[TASK REQUIREMENTS] Set down only these lines, exactly: the line containing "Click the formula CFM = L×W×H×ACH ÷ 60" and all lines through the end of the data below. Omit pictures.

[PROVIDED RECORDS]
BEGIN
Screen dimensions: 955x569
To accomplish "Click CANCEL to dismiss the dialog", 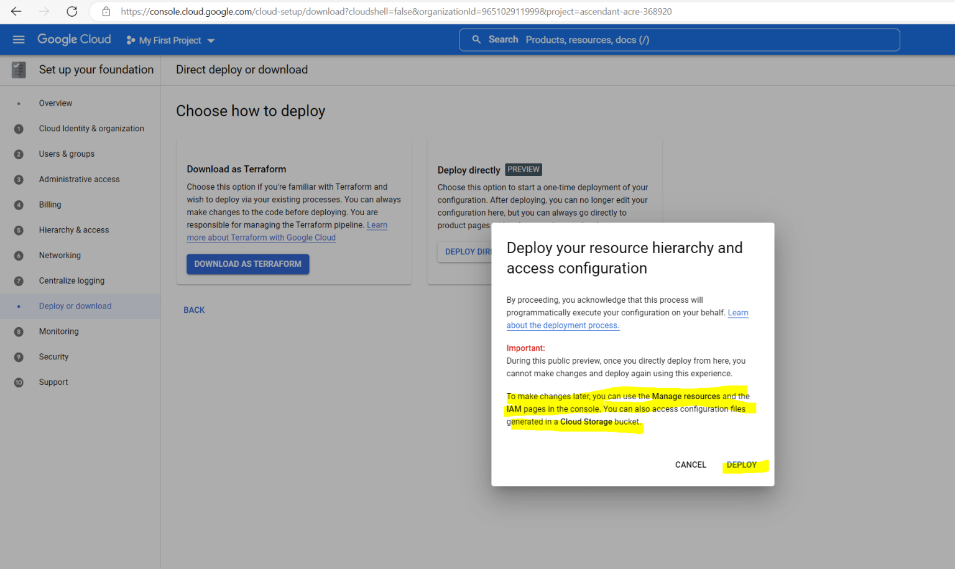I will click(690, 465).
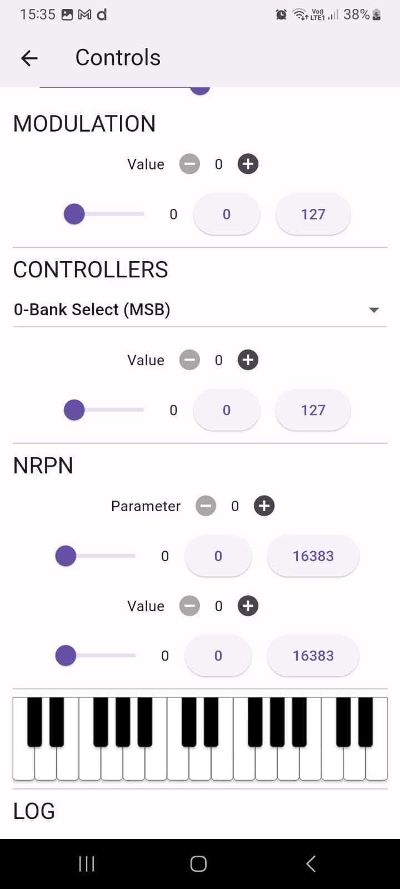Set Modulation to 127 using the button
This screenshot has height=889, width=400.
313,214
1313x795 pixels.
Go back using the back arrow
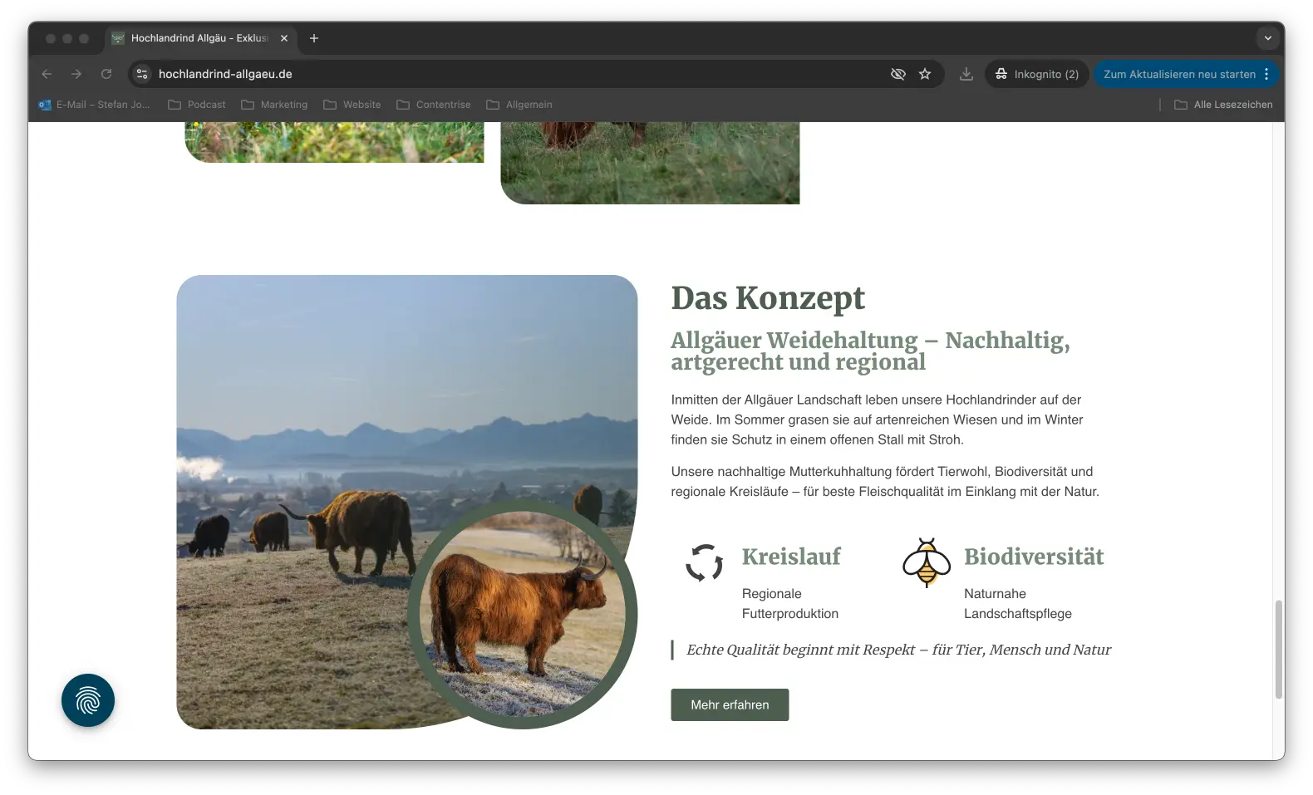pos(47,74)
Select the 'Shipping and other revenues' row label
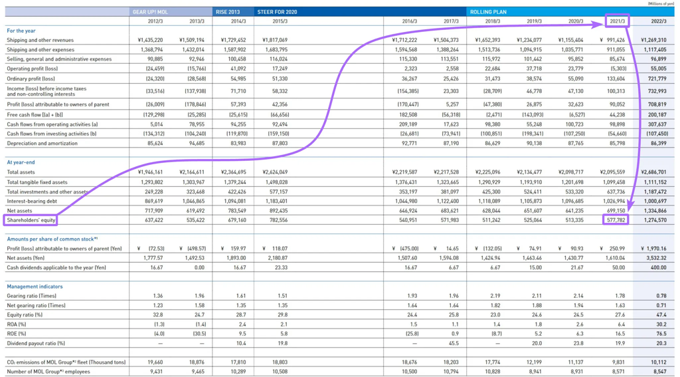 pyautogui.click(x=40, y=40)
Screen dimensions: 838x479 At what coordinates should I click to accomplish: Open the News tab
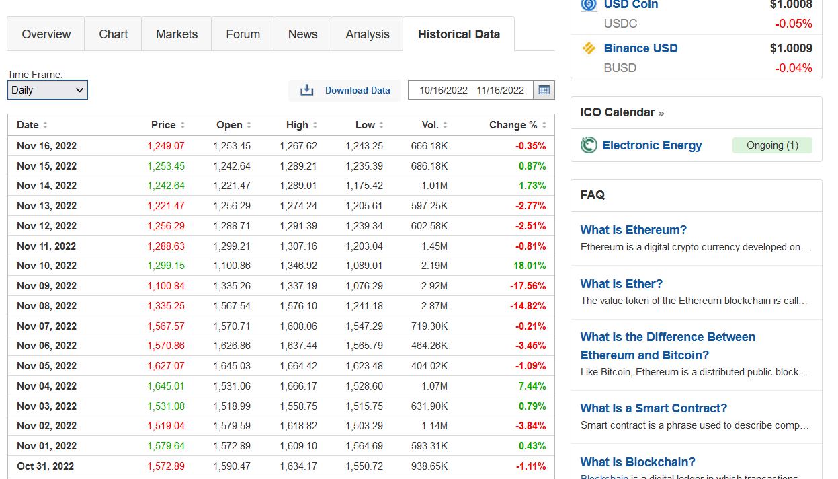[302, 34]
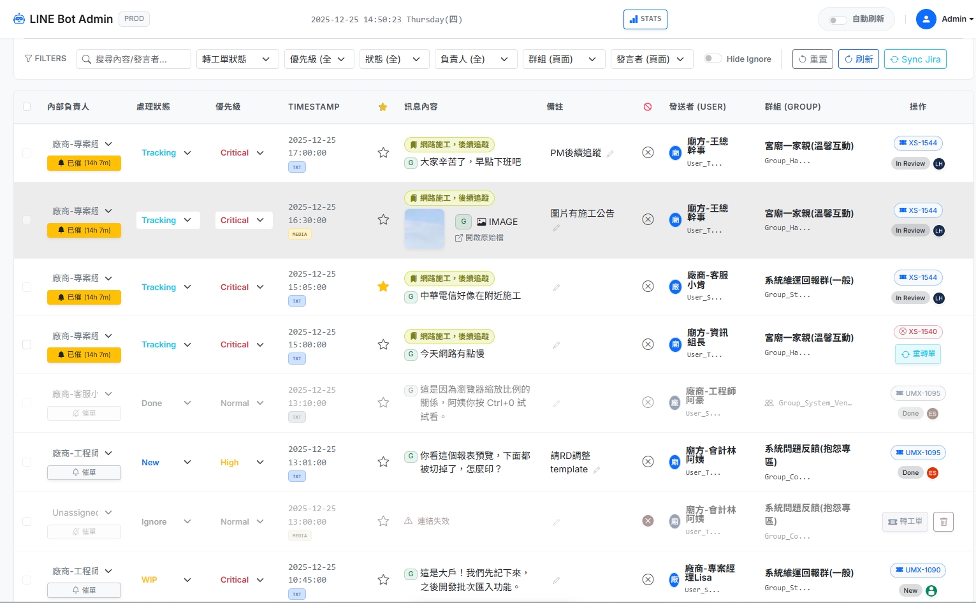Check the select-all checkbox in table header
The width and height of the screenshot is (976, 603).
[x=27, y=106]
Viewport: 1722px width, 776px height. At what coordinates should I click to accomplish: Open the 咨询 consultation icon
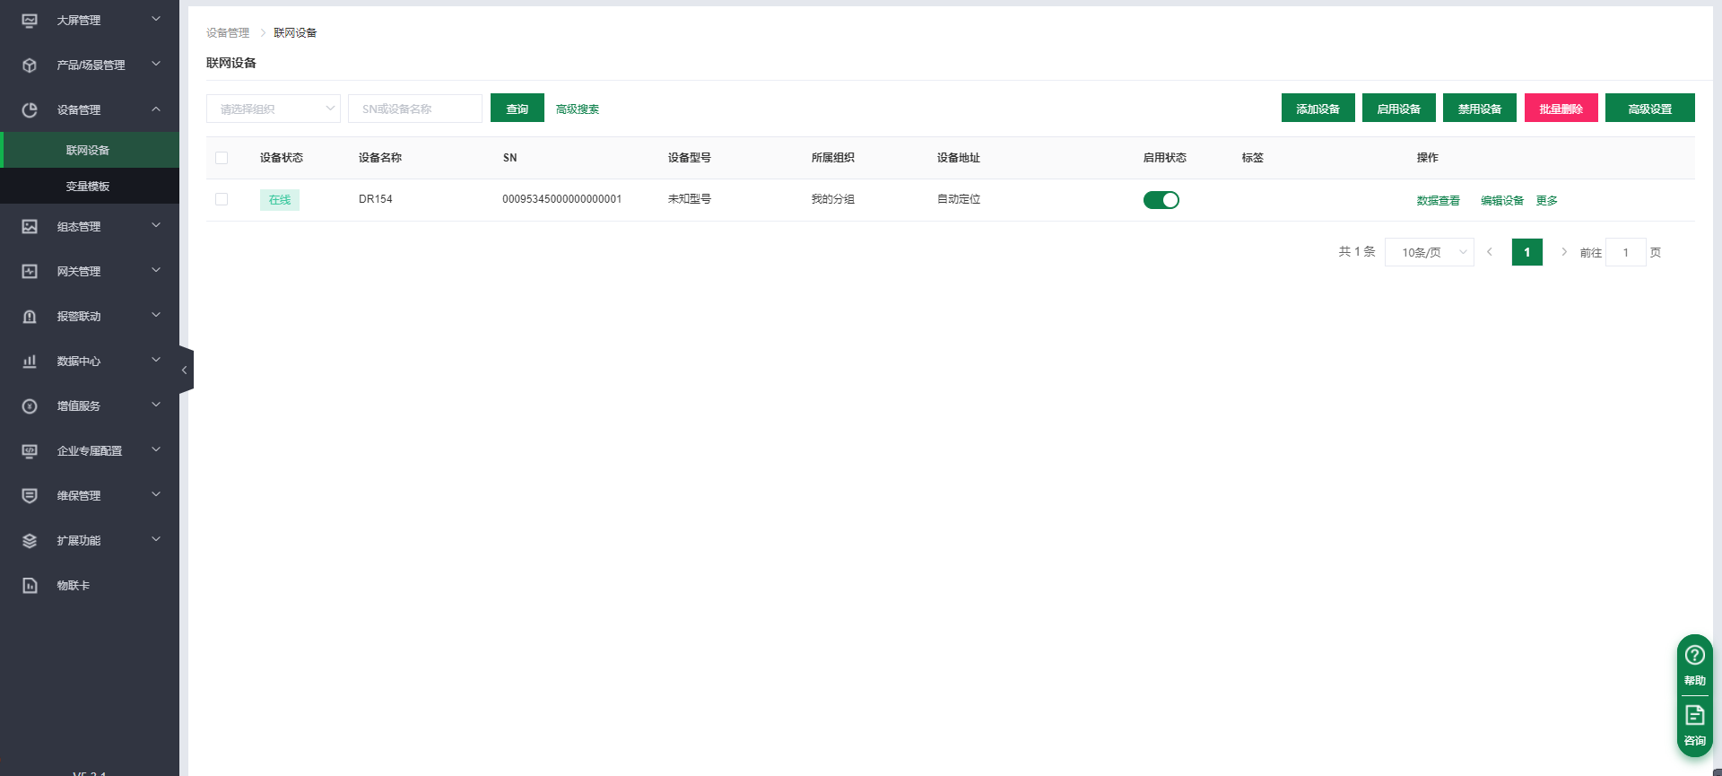1694,715
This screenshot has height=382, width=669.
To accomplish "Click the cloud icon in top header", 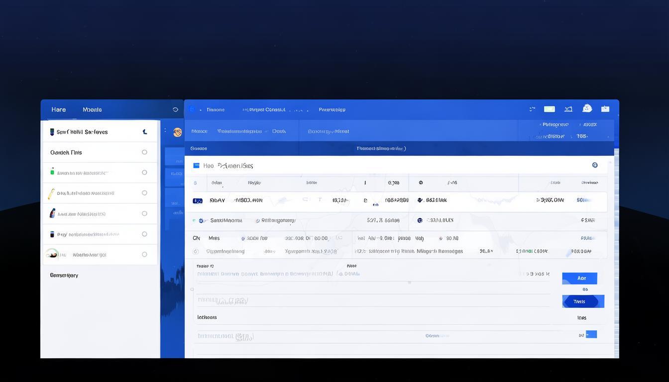I will (x=587, y=108).
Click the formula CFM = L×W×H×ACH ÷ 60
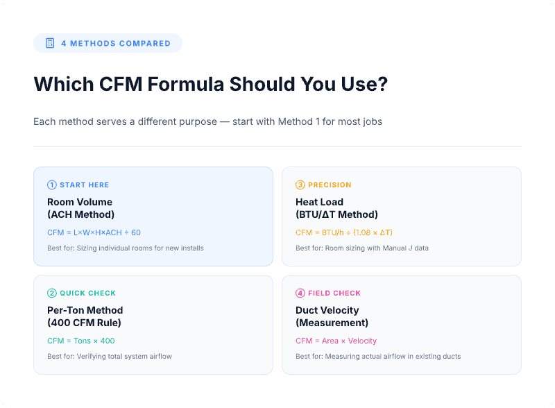The height and width of the screenshot is (408, 555). click(94, 232)
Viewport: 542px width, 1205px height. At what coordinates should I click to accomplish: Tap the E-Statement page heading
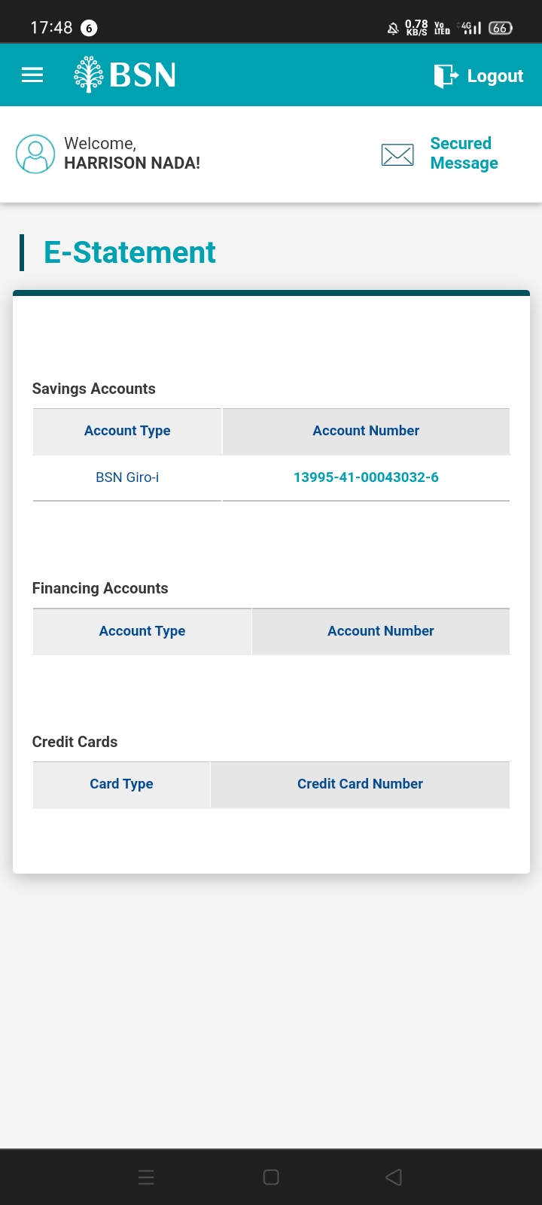(x=129, y=252)
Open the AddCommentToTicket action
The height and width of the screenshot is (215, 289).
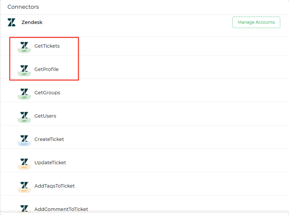[x=61, y=209]
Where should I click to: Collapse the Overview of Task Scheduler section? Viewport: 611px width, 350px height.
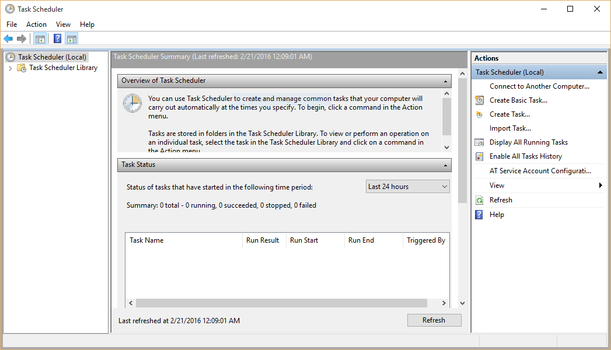click(x=446, y=81)
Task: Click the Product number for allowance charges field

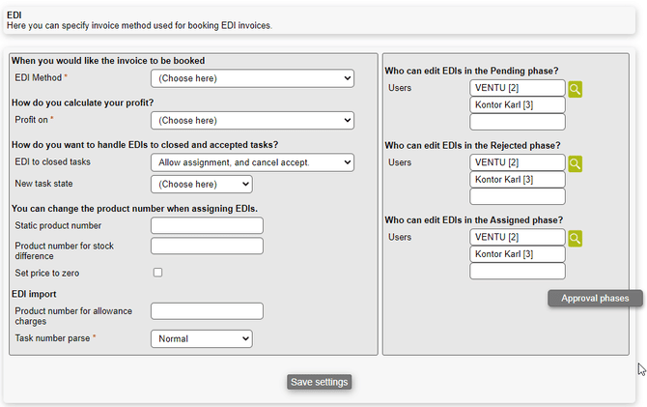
END
[SOLVED PROBLEM]
Click the formula CFM = L×W×H×ACH ÷ 60
The height and width of the screenshot is (408, 555). click(94, 232)
Viewport: 542px width, 1205px height. At what coordinates should I click to accomplish: Tap the E-Statement page heading
(x=129, y=252)
Open the AddCommentToTicket action
The height and width of the screenshot is (215, 289).
[x=61, y=209]
Where should I click to: Collapse the Overview of Task Scheduler section? Viewport: 611px width, 350px height.
click(x=446, y=81)
Task: Click the Product number for allowance charges field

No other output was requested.